Part 6

4K 142 1
                                    

Sepasang kaki mungil berlari-lari kearah hutan, suara tangisan terisak anak perempuan itu terdengar menyayat hati, pohon-pohon yang menjulang tinggi menambah ketakukan padanya.

"E..vey..!"
Ia berteriak sambil terisak.

"Aww!"
Tubuh kecil itu jatuh karena terlilit oleh sebuah tumbuhan menjalar, ia kesusahan untuk membebaskan sepasang kaki mungilnya dari tumbuhan yang menjeratnya itu.

Si kecil Feylin mendengar jeritan saudara kembarnya itu, ia mencarinya kesana kemari ditengah hutan, tetapi ia terlambat, ia mendapati seorang lelaki telah menggendong Evelyn dan membawanya pergi, kaki kecilnya tak sanggup untuk mengejar mereka. Ia menangis terisak sendirian ditengah hutan..

...

Feylin terbangun dalam sunyi, ia memandang langit-langit kamarnya .. biru navy?

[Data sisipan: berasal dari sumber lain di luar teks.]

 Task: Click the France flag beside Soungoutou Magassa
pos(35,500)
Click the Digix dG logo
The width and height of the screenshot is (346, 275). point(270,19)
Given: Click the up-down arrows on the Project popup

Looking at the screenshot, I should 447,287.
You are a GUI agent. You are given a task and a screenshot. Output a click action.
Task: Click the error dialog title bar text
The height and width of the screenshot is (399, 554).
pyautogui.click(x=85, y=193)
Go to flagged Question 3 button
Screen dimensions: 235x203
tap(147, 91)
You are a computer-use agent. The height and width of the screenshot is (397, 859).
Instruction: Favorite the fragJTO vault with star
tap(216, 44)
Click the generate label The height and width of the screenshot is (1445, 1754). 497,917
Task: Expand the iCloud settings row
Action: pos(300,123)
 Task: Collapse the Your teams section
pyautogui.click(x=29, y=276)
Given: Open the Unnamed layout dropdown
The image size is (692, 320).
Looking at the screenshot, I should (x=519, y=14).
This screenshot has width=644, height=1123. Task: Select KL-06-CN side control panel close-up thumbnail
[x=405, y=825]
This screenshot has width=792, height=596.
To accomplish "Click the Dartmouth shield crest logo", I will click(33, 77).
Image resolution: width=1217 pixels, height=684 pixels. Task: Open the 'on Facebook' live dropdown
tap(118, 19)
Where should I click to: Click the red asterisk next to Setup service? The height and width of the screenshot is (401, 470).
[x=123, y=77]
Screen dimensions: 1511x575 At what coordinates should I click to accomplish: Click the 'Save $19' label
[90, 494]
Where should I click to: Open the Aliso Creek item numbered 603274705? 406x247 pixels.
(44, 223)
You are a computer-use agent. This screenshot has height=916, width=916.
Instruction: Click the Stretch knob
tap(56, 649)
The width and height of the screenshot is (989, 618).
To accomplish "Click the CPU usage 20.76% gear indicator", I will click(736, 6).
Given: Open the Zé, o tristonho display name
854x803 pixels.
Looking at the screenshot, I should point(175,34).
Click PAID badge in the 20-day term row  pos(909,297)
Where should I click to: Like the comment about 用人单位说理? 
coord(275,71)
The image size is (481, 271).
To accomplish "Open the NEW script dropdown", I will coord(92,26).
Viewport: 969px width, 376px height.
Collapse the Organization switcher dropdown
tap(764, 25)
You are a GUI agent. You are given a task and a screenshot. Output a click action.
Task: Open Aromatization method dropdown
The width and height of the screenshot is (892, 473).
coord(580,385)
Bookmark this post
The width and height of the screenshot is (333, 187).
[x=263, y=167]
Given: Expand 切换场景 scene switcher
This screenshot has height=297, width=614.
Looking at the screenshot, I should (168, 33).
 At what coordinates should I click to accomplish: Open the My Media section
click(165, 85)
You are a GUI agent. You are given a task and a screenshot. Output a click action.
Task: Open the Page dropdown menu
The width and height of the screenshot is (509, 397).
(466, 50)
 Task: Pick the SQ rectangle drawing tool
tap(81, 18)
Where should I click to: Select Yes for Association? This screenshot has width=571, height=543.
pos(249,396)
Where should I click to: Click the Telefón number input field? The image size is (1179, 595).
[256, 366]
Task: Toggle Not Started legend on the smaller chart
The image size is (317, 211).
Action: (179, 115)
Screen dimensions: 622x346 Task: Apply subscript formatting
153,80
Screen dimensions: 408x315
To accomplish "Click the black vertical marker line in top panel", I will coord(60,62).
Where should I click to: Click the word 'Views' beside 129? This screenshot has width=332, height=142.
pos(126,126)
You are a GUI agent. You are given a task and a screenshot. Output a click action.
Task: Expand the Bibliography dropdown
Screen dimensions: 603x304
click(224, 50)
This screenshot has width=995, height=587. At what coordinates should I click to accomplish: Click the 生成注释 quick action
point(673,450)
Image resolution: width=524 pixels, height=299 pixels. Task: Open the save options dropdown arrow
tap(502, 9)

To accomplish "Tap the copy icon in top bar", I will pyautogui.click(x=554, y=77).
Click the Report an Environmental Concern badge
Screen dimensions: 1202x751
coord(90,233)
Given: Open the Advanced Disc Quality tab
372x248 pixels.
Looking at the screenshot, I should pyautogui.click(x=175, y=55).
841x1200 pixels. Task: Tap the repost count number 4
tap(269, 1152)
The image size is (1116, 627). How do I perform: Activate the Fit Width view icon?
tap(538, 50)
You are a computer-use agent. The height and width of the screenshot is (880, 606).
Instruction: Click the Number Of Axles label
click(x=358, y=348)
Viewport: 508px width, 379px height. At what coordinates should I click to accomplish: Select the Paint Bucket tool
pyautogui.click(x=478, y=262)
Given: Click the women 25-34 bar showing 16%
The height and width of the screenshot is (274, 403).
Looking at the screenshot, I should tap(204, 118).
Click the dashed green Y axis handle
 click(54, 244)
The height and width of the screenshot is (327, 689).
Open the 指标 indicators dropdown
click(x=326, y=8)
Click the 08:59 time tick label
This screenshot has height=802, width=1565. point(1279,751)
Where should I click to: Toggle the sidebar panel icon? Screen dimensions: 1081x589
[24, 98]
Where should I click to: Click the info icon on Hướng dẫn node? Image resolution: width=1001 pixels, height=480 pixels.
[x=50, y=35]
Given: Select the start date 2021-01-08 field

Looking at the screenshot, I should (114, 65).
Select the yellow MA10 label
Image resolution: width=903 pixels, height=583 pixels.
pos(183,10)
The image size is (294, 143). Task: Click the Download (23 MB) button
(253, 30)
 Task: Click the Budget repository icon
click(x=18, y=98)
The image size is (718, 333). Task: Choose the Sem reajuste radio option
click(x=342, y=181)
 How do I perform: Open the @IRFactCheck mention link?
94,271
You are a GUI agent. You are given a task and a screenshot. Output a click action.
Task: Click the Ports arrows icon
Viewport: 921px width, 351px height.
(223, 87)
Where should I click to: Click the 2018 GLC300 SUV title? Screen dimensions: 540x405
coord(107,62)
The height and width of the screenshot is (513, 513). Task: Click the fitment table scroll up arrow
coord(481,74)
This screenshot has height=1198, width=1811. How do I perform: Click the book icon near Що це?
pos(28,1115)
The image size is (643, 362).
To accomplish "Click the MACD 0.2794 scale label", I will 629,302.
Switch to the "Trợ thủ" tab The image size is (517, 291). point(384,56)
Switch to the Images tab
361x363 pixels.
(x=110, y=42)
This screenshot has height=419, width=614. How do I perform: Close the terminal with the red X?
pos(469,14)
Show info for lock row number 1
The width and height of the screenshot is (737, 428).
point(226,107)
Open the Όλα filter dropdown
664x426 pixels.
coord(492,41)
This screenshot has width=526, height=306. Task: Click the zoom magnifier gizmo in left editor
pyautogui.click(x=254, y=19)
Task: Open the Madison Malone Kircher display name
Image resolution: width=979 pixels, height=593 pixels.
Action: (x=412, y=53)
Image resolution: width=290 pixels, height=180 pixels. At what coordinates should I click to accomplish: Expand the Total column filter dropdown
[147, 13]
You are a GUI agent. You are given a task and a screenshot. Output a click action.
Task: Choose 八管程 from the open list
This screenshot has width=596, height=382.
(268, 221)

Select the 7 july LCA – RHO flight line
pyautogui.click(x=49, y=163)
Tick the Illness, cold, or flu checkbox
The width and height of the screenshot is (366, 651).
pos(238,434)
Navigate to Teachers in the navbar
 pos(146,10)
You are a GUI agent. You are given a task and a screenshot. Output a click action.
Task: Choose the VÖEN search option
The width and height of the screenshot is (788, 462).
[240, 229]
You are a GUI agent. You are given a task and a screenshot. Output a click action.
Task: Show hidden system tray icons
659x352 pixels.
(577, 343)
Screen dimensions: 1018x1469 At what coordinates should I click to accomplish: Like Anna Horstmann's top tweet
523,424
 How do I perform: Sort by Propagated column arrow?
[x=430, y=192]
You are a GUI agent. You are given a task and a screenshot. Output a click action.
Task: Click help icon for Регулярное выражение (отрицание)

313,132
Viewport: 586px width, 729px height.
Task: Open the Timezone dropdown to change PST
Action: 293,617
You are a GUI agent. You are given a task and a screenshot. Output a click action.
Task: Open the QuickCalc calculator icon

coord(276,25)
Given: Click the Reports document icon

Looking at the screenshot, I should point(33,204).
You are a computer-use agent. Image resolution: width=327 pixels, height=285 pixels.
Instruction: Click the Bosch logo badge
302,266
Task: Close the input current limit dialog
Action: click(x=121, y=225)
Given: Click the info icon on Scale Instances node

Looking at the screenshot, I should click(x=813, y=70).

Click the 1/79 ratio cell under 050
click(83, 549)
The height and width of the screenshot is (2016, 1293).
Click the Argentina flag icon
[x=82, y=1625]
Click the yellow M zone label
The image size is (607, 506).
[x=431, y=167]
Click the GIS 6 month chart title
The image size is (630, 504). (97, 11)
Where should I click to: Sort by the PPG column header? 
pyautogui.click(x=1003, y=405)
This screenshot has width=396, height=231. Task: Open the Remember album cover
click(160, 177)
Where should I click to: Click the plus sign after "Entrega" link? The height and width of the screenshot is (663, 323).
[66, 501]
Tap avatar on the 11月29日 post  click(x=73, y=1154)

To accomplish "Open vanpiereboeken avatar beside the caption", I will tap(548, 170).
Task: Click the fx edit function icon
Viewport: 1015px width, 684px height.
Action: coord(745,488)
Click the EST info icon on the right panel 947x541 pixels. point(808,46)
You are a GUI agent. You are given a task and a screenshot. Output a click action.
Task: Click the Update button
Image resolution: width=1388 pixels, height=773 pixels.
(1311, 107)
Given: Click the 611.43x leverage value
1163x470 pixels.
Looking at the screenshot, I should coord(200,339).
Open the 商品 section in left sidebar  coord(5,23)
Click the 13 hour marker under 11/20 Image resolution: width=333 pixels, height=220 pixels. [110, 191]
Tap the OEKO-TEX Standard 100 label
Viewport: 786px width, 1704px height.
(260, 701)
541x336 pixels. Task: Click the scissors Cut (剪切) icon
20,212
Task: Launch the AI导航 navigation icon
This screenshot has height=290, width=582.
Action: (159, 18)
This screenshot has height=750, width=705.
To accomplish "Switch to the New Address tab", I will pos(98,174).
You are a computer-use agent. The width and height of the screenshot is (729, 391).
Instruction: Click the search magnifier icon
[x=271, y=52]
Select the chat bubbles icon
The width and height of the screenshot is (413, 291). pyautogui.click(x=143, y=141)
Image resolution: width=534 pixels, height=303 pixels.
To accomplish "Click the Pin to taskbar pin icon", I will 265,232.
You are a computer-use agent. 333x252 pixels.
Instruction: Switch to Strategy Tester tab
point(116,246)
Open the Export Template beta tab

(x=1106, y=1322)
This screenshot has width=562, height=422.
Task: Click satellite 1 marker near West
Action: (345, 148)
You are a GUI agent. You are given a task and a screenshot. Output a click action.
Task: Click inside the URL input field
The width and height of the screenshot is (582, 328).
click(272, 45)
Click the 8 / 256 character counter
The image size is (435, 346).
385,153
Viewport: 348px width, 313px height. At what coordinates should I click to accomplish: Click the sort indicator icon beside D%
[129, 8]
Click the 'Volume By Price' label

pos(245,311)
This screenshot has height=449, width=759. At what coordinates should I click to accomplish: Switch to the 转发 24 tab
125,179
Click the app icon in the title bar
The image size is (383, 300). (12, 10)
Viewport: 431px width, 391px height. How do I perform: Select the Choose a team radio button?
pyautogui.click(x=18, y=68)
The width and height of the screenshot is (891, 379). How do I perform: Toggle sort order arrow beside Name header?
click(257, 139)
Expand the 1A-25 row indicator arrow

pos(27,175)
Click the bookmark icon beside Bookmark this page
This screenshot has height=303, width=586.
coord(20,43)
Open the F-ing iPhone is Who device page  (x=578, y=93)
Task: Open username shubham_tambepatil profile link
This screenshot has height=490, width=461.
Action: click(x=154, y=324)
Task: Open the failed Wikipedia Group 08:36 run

Lalu ia memandang kesebelahnya, Rio?

Iya, lelaki itu sedang memperhatikan dia dengan jarak yang dekat sekali. Ia merasa tak nyaman dan ketika Feylin ingin bergerak, ia melihat jari-jari tangan kirinya sudah terpaut ketat dengan jari-jari besar tangan Rio.

Ia menatap lelaki itu bingung karena lelaki itu diam saja, ia kembali menutup matanya dan membukanya kembali dan mendapati Rio masih disitu dengan senyum manisnya, tapi kali ini senyum manis dengan mata yang sendu.

...

Rio yang daritadi bingung bagaimana cara menenangkan tubuh Feylin yang bergetar akhirnya memutuskan untuk menggenggam tangannya. Ia mengelap air mata gadis itu berkali-kali.

"Apa sebenarnya yang menjadi beban hidupmu? Kau adalah cucu dari keluarga yang kaya raya dan hidup bersama kakekmu yang sangat menyayangimu," bisiknya pelan. Ia semakin penasaran akan Feylin, mimpi buruk apa sebenarnya yang selalu menghantui gadis itu.

Keindahan wajah Feylin menggoda Rio untuk tetap menatapnya terus-menerus dan tak disangkanya Feylin akan terbangun. Ups, ia tertangkap basah, jadi ia memutuskan untuk melanjutkan saja kegiatan menatapnya itu.

Lucu, batinnya.

...

Ia kasihan membiarkan gadis itu kebingungan untuk waktu yang lama, jadi ia mengusap bekas-bekas air mata Feylin dengan lembut dan membawa gadis itu kedalam pelukannya.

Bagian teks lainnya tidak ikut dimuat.